NEURORADIOLOGY, vol.63, no.6, pp.943-952, 2021 (SCI-Expanded) identifier identifier identifier

  • Publication Type: Article / Article
  • Volume: 63 Issue: 6
  • Publication Date: 2021
  • Doi Number: 10.1007/s00234-020-02627-1
  • Journal Name: NEURORADIOLOGY
  • Journal Indexes: Science Citation Index Expanded (SCI-EXPANDED), Scopus, Academic Search Premier, Biotechnology Research Abstracts, CINAHL, EMBASE, MEDLINE
  • Page Numbers: pp.943-952
  • Keywords: Cerebral aneurysm, Endovascular treatment, Flow diversion, Flow Re-Direction Endoluminal device = FRED
  • Karadeniz Technical University Affiliated: Yes


Purpose Our aim was to determine the long-term safety and efficacy of the Flow Re-Direction Endoluminal Device (FRED) in this multicenter study with prospective design. Materials-method This study included 136 consecutive patients with 155 aneurysms treated between March 2013 and June 2016 in 10 centers. Twenty-two (16.2%) patients presented with rupture of the index aneurysm. Large/giant aneurysms comprised 1/3 of the cohort. Adjuvant coil use during the treatment was 15.5%. The effectiveness measure in the study was the percentage of aneurysms with stable occlusion at follow-up. Results Vascular imaging follow-up was performed at least once in 131/136 (96.3%) patients with 148/155 (95.5%) aneurysms up to 75 months (mean: 37.3 months; median: 36 months according to latest follow-up), and 102/155(65.8%) aneurysms in 90/136 (66.2%) patients had >= 24-month control. According to the latest controls, the overall stable occlusion rate was 91.9% (95% CI, 87.5 to 96.3%). Three out of 148 aneurysms with follow-up were retreated (2%, 95% CI 0.0 to 4.3%). Adverse events were noted in 19/136 (14%, 95% CI, 9 to 21%) patients with a morbidity of 1.5% (95% CI, 0.0 to 3.5%). Mortality was 1/136 (0.7%, 95% CI, 0.02 to 2.2%) and was unrelated to aneurysm treatment.
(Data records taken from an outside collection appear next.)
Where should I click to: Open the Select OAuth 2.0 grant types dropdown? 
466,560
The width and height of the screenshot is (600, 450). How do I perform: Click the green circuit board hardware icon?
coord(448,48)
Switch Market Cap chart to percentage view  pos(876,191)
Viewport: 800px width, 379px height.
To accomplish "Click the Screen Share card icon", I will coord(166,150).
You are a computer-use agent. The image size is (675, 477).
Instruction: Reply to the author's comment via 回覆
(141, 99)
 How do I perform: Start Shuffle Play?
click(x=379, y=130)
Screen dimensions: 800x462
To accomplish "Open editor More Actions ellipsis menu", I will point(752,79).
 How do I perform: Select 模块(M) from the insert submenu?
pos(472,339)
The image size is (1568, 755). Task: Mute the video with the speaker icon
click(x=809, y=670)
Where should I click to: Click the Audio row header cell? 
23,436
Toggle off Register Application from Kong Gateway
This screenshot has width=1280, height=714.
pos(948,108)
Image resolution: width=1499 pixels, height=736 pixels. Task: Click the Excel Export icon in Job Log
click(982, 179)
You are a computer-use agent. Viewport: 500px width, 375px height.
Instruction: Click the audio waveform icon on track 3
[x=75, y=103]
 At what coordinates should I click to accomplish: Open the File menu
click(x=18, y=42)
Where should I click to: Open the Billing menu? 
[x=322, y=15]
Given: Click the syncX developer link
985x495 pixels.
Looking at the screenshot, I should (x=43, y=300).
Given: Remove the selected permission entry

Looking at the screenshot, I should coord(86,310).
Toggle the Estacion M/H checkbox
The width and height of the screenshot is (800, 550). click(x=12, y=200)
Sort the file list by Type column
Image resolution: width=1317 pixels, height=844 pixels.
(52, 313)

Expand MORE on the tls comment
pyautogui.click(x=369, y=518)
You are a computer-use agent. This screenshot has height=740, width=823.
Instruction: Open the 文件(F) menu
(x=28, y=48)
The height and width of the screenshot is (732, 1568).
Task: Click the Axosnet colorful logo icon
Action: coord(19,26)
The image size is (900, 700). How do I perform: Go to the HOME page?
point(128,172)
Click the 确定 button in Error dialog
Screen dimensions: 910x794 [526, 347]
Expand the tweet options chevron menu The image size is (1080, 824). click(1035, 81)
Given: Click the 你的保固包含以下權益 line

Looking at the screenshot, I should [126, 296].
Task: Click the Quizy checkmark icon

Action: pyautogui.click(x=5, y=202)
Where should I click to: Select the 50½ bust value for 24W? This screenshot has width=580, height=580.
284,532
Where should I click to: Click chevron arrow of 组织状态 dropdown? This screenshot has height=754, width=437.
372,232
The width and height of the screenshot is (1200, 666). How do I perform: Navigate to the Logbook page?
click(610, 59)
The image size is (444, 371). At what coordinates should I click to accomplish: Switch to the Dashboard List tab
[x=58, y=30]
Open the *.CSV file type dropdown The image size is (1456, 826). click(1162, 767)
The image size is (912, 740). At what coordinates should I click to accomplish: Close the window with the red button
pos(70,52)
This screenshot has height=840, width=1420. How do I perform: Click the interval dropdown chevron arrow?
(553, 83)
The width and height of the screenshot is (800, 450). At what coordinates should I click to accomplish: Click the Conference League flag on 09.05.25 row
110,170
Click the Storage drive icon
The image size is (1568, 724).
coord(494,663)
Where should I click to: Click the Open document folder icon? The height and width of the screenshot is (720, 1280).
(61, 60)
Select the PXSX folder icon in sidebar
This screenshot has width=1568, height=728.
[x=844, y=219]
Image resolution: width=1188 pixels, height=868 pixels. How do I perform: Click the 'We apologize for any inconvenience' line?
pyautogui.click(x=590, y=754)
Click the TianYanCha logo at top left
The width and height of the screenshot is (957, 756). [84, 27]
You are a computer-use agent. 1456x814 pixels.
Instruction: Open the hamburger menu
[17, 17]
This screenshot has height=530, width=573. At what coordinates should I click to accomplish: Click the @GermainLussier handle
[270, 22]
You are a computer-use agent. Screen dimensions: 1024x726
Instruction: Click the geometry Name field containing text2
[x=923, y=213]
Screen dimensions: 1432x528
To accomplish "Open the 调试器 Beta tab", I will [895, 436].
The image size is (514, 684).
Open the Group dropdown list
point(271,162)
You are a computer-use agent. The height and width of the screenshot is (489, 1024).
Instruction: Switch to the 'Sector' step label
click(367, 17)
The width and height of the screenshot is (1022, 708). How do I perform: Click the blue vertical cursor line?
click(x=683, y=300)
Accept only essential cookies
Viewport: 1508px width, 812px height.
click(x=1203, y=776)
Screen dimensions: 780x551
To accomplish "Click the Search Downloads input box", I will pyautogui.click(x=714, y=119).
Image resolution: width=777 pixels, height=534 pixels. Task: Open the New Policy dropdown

In-stent stenosis (ISS) was detected in 10/131 of the patients with follow-up (7.6%, 95% CI; 3.1 to 12.2%), only one being symptomatic. No adverse events have occurred in any of the patients with follow-up after 24 months, except the one resulting from ISS. Conclusion In the treatment of cerebral aneurysms which were candidates for flow diversion technique, this study showed long-term efficacy of FRED with good safety and occlusion rates.